Data for the task:
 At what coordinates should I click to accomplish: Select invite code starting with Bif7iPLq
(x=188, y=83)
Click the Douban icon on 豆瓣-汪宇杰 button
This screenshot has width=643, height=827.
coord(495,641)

What you have to do:
Repeat the full set of records above character for character.

Solution for this problem:
 At what coordinates should I click to accomplish: Select invite code starting with Bif7iPLq
(x=188, y=83)
Click the Douban icon on 豆瓣-汪宇杰 button
This screenshot has width=643, height=827.
coord(495,641)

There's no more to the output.